Harvard and the US taught him the value of ‘Hard Work’, says Abhijit Banerjee

In an interview with editor and media baron Aveek Sarkar, the Nobel laureate speaks of JNU, Harvard, migration and ability of cities to attract and retain talent

Professor Abhijit Banerjee (social media)
Professor Abhijit Banerjee (social media)

NH Web Desk

“ On the one hand are the critics of Demonetisation, who talk of what people at Harvard say, and on the other is a poor man’s son, who through his hard work, is trying to improve the economy,” had said Prime Minister Modi at several of his election rallies in Uttar Pradesh in March, 2017.

“Hard Work is more powerful than Harvard”, he had declared then and claimed that Demonetisation did not adversely affect India’s growth rate.

While the PM”s barbs were directed at Nobel Laureate Amartya Sen, who had sharply criticised Demonetisation, two and a half years later, another Professor of Economics from MIT in Harvard, Abhijit Vinayak Banerjee, also a Nobel Laureate, has provided a different spin by suggesting that Harvard and ‘Hard Work’ were actually synonymous.

Banerjee, in a conversation with veteran journalist and media baron Aveek Sarkar in Calcutta, spoke of his insulation in Presidency College, Calcutta, his exposure to caste and poverty in Jawaharlal Nehru University and his culture shock when he finally moved to Harvard.

The Presidency College was full of students and teachers like him and his father, also a Professor of Economics, he recalled. They all belonged to upper castes and privileged classes and were lucky to come from families which were rooted in education and culture.

It was in JNU, Banerjee recalled, that he became aware of caste for the first time and also of poverty. Suddenly he was confronted with students who were very bright but who came from very poor families and were children of small farmers. Their views on life were different than his.

“I mixed with them, played carrom with them and it was a great learning experience,” Banerjee told Sarkar.

But while JNU did not change the way he worked or studied, at Harvard he learnt how to work hard. Americans, Banerjee recalled, worked incredibly hard and America those days rewarded hard work. The United States, he said, has changed over the last 40 years and class divisions and class consciousness has grown and hard work no longer is recognised or rewarded as much.

Sarkar asked if he would agree that West Bengal has suffered because of the dominance of Brahmins and upper castes in every sphere, ranging from politics to education. Banerjee diplomatically replied that the question was worth pondering. He was aware of the Dalit movement in Maharashtra, partly because his mother happens to be a Marathi, but he did not remember hearing about a Dalit movement in Bengal.
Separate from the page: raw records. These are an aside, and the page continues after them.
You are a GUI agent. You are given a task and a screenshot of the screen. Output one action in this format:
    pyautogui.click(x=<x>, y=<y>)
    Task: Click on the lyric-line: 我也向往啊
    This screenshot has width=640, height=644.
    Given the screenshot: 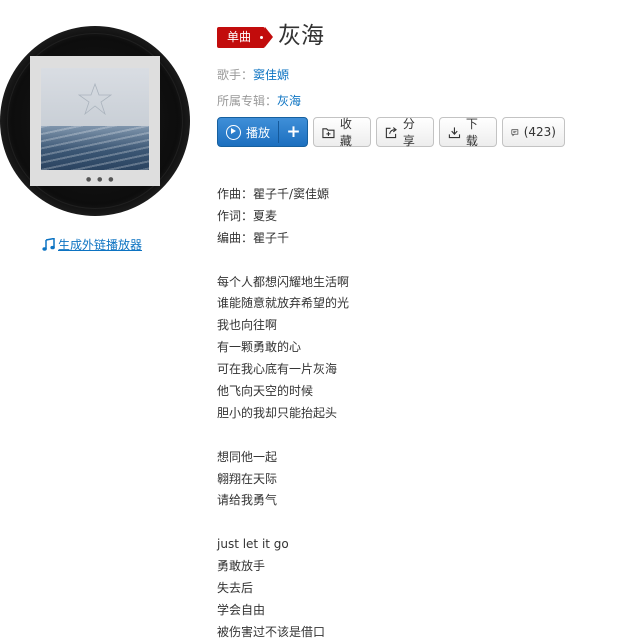 What is the action you would take?
    pyautogui.click(x=248, y=326)
    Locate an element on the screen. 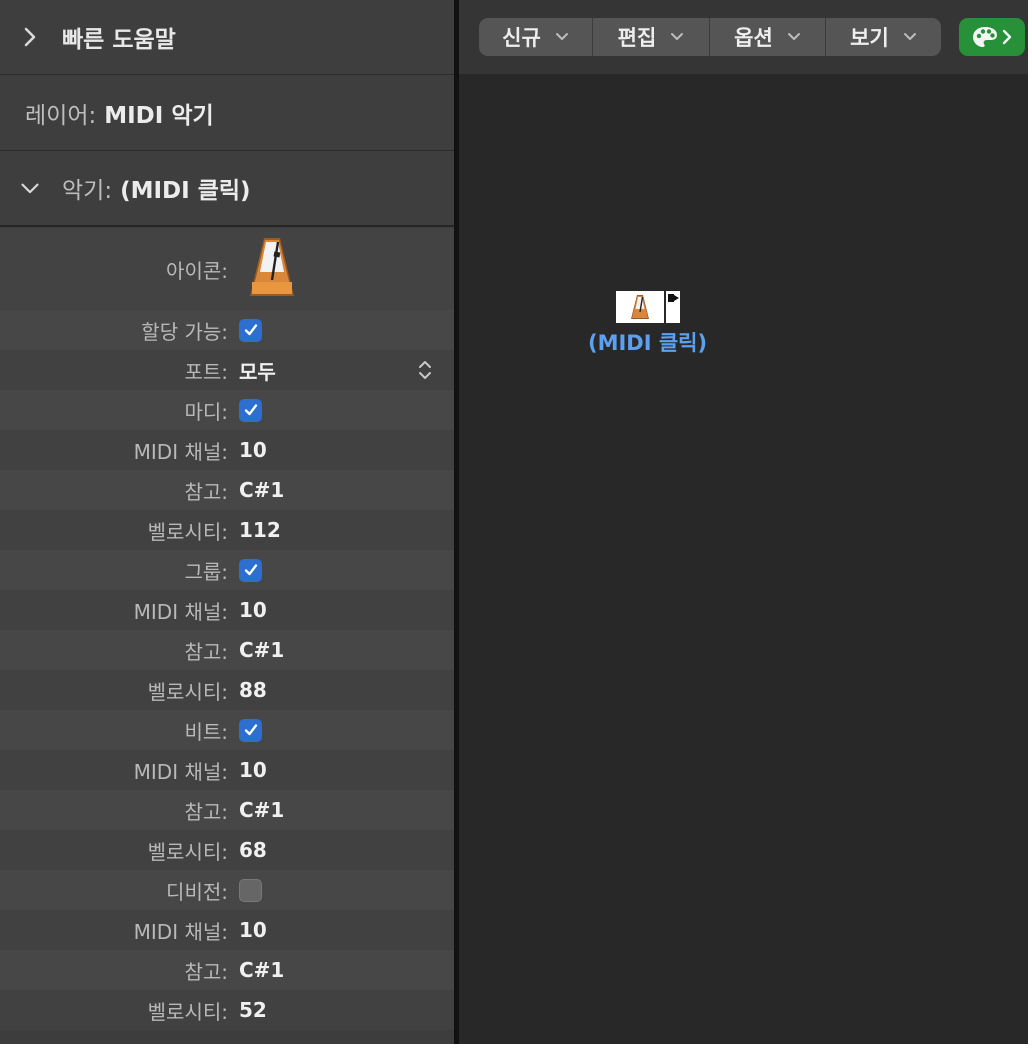 The height and width of the screenshot is (1048, 1032). new-menu-label: 신규 is located at coordinates (522, 38).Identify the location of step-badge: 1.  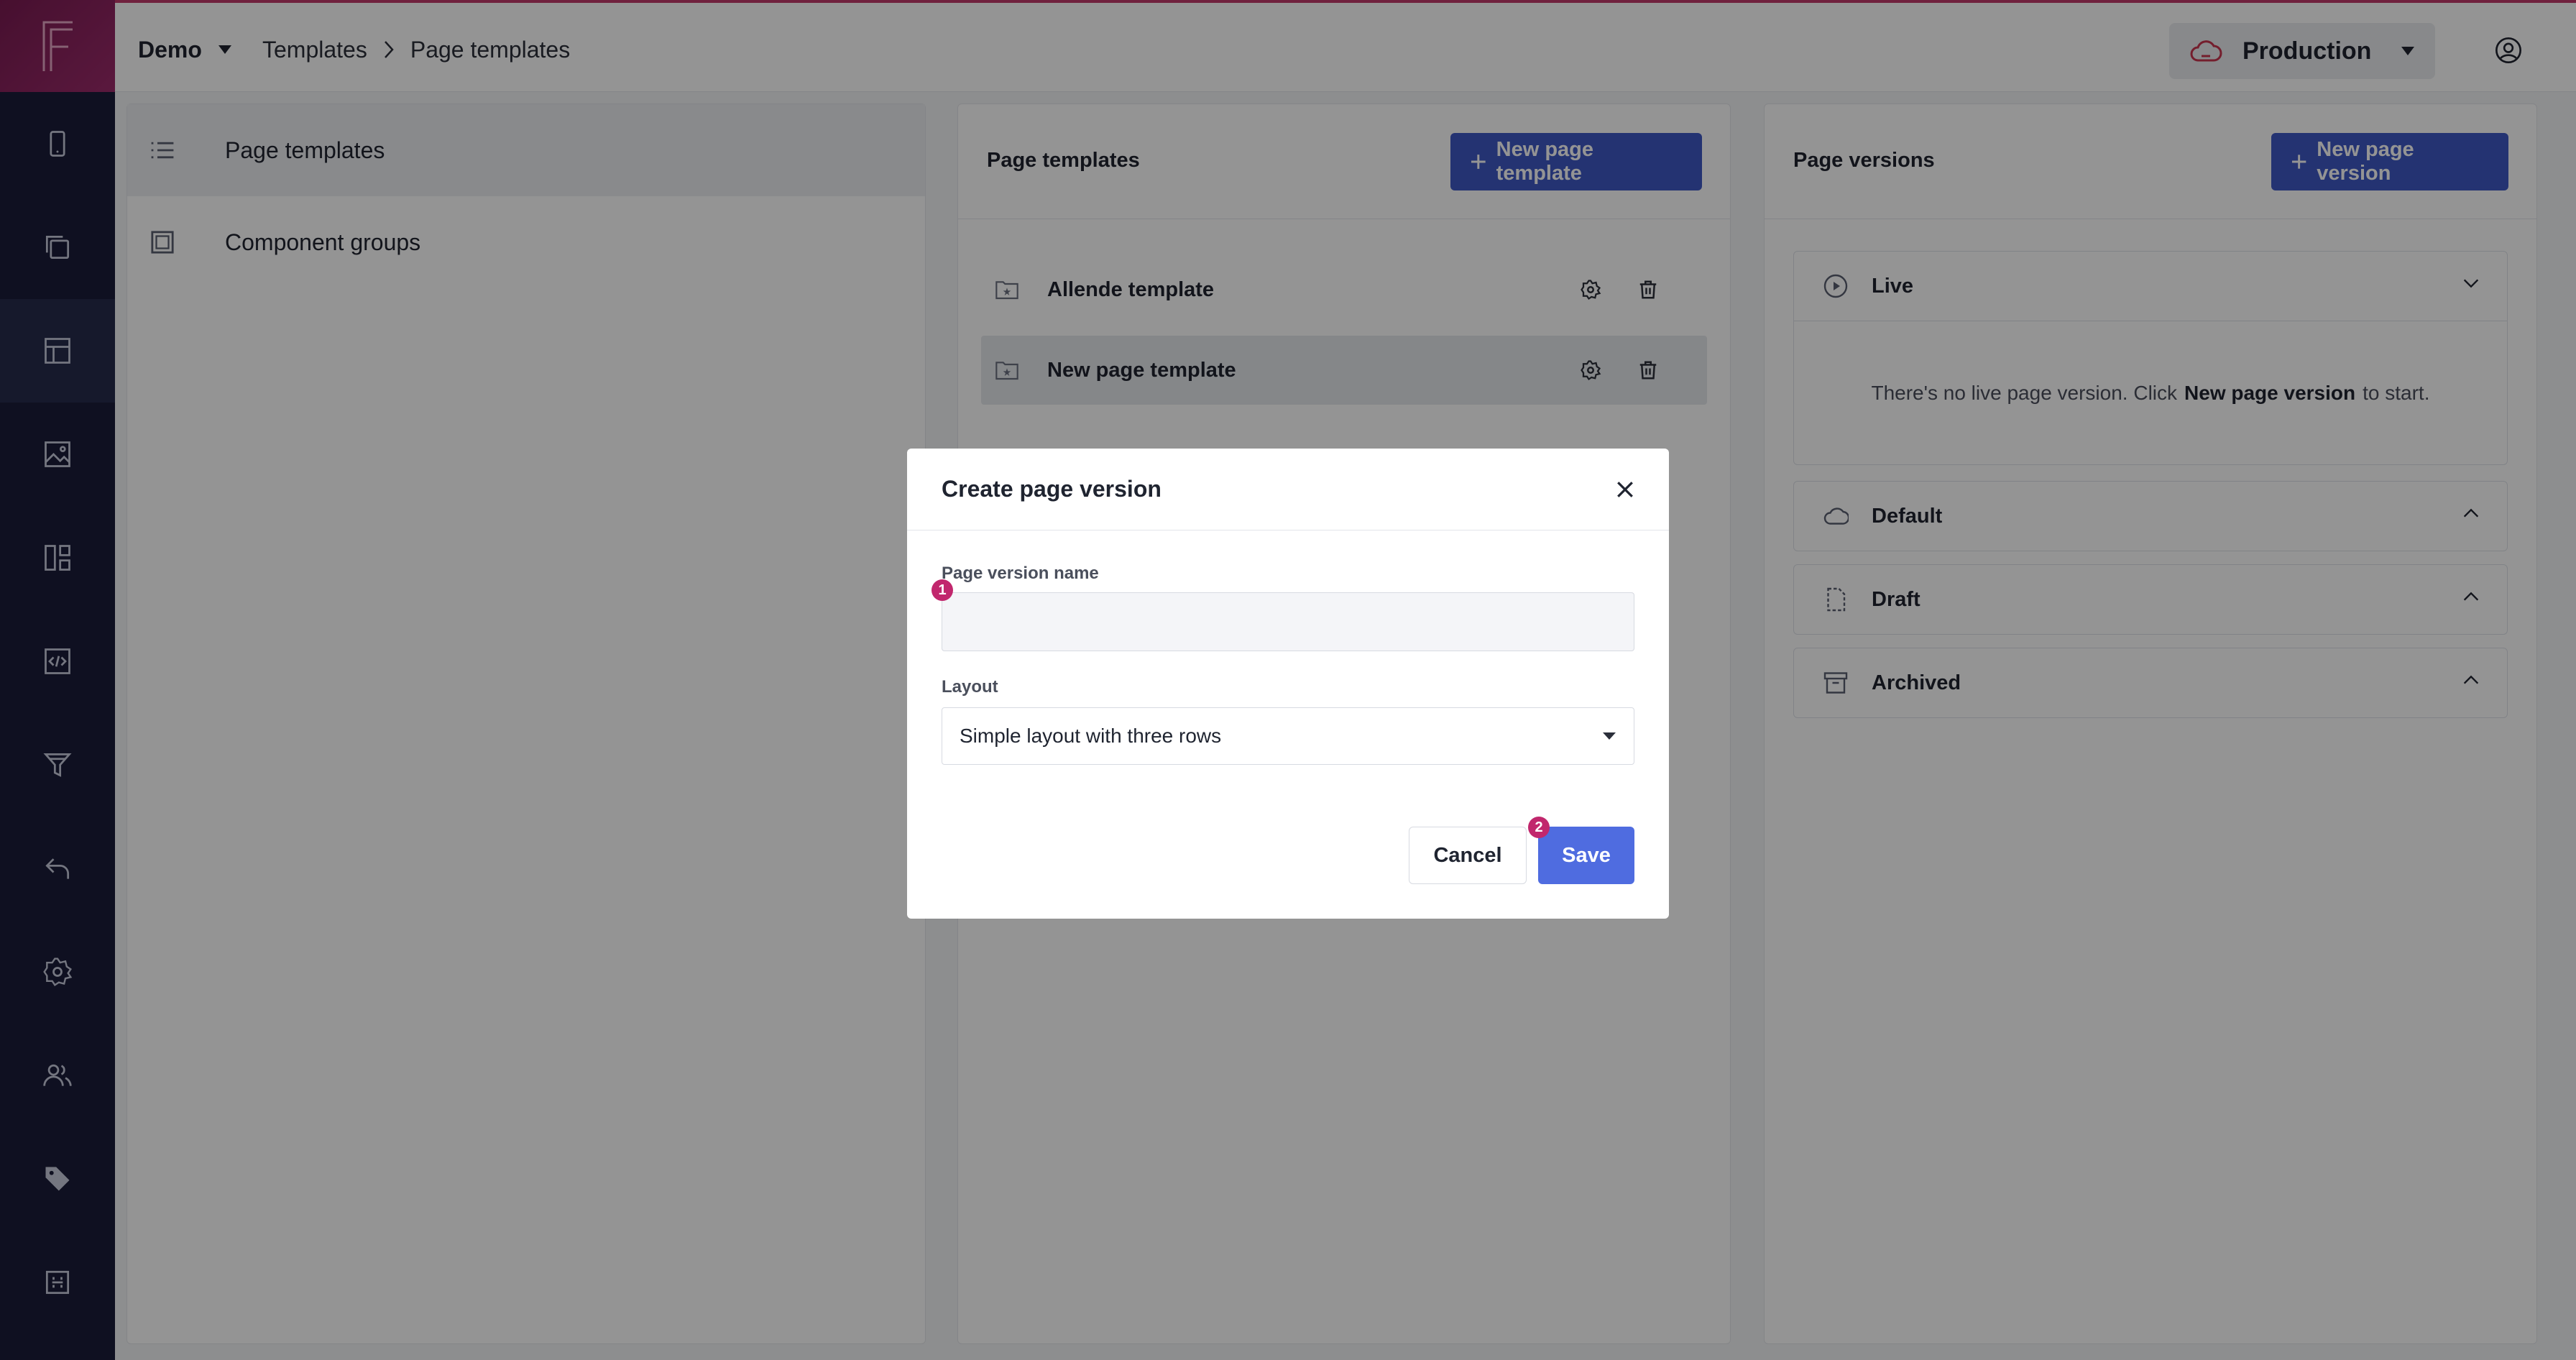
(942, 590).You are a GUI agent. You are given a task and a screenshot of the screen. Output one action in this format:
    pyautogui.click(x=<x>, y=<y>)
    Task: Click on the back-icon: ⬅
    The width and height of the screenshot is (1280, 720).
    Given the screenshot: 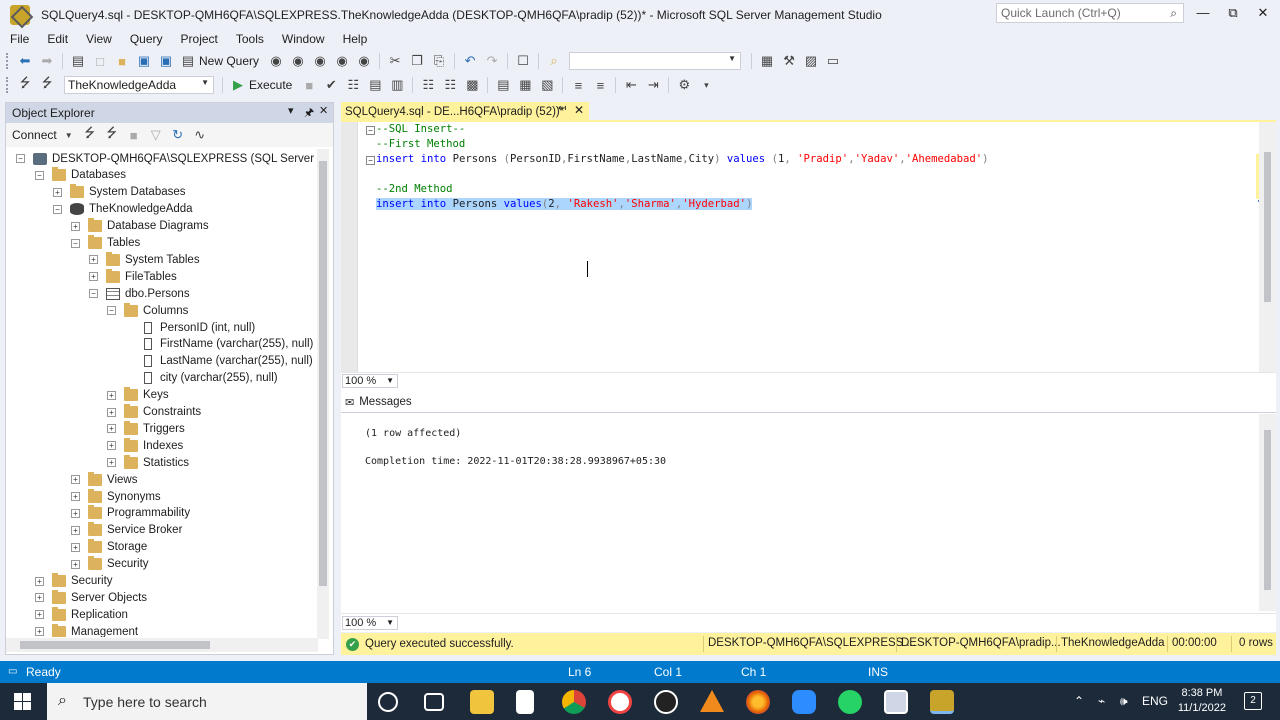 What is the action you would take?
    pyautogui.click(x=25, y=61)
    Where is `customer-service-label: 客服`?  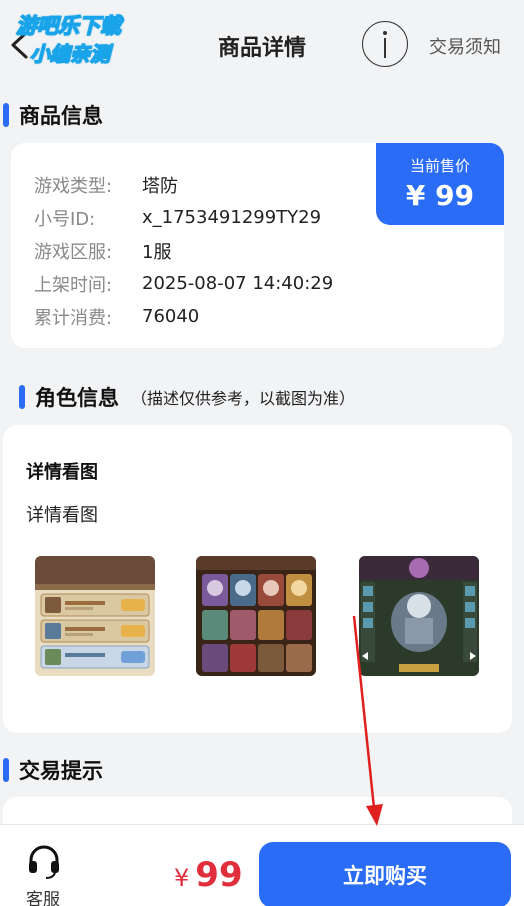
customer-service-label: 客服 is located at coordinates (43, 896).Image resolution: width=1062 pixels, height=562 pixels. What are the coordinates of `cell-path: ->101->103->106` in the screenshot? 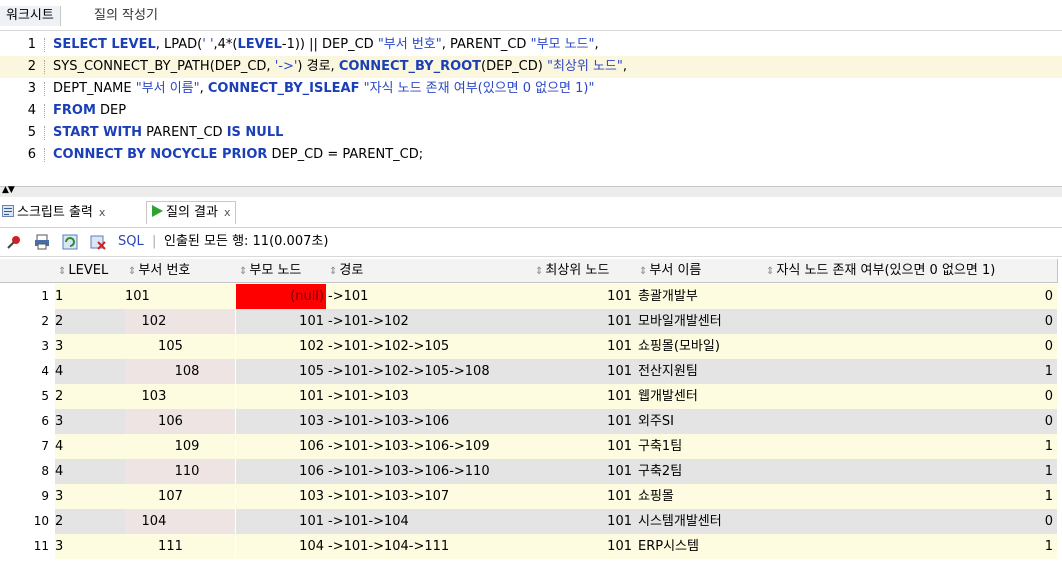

Commenting on the beneficial effects of migration, Banerjee spoke of a Bengali who had led a secure life at home and never washed his own plate, migrating to the US, working in restaurants as a dish washer and then branching off into business, opening a chain of doughnut outlets.

There was a time when West Bengal and Calcutta attracted top talents from across the country. Scientists like CV Raman, S Chandrashekhar and KS Krishnan moved from Tamil Nadu to Calcutta because they found the city more congenial and conducive to research.

Great cities, Banerjee pointed out, do attract talent. That is why all good writers would migrate to New York and all good artists made a beeline to Paris. For a variety of reasons, Calcutta no longer attracts talent and instead the talented prefer to move out of the city at the first opportunity.

As an aside, he pointed out that besides him, two other Professors hailing from Calcutta were teaching at MIT. One of them, Nikhil Agarwal, is a Marwari from South Calcutta while the other, Shankar Raman, is a Tamilian from South Calcutta.